**What you have to do**
Restate word for word the lines of the material below, from the line with "Viewport: 1568px width, 644px height." to the line with "Click the list", both lines included, and no others.

**Supplied entries**
##############################

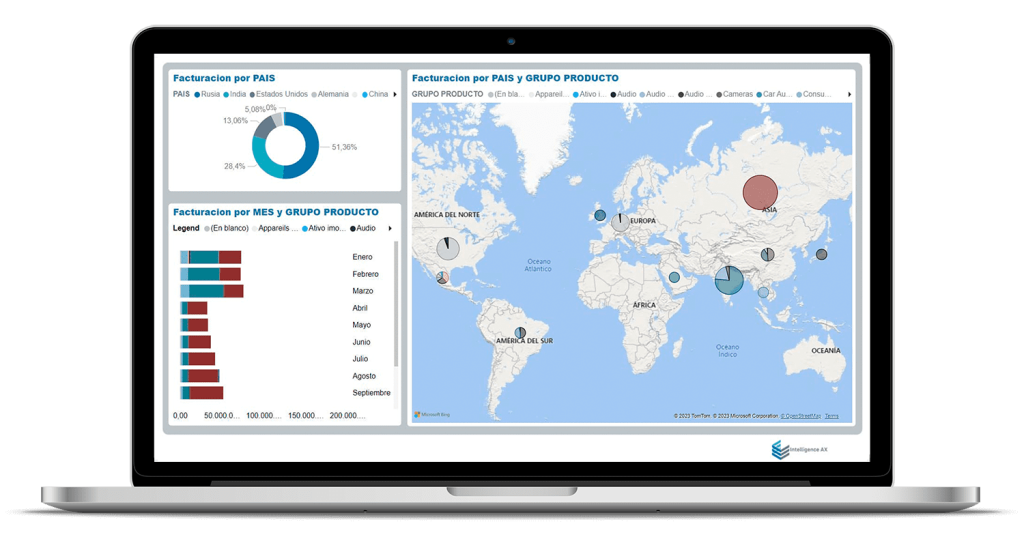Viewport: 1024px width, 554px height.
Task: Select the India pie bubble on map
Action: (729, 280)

##############################

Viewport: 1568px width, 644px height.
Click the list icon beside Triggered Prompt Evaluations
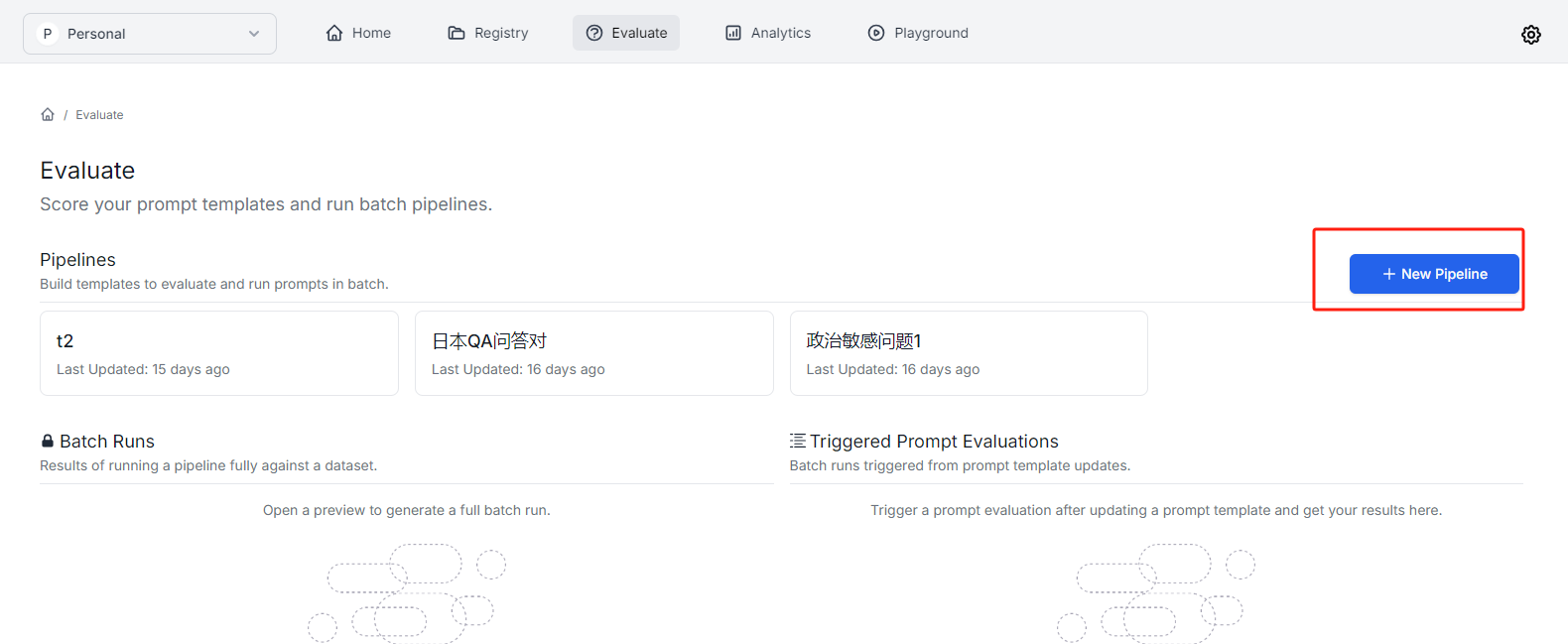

##############################

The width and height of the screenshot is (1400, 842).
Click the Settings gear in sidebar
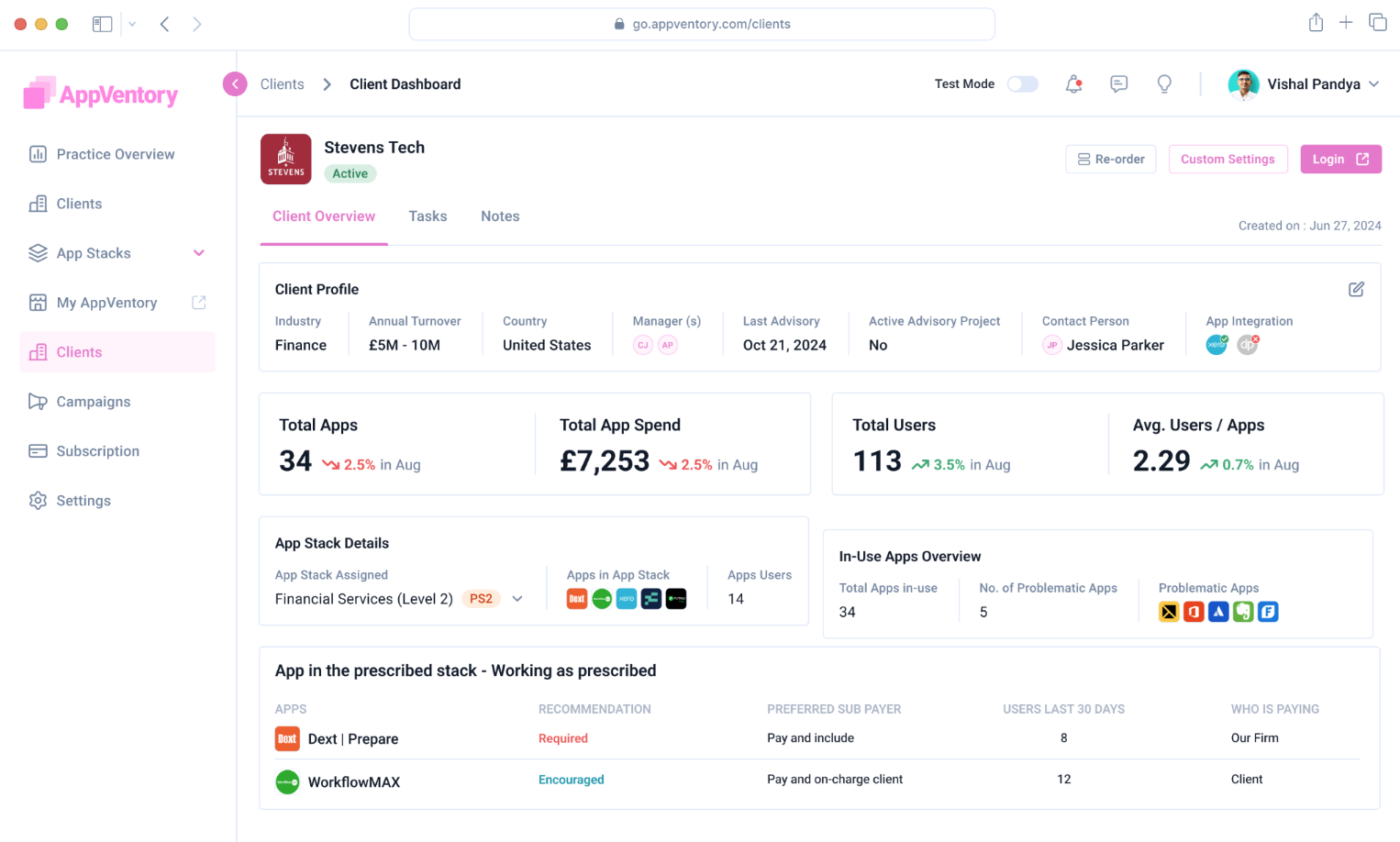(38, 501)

##############################

**Result**
Viewport: 1568px width, 644px height.
Click the list icon beside Triggered Prompt Evaluations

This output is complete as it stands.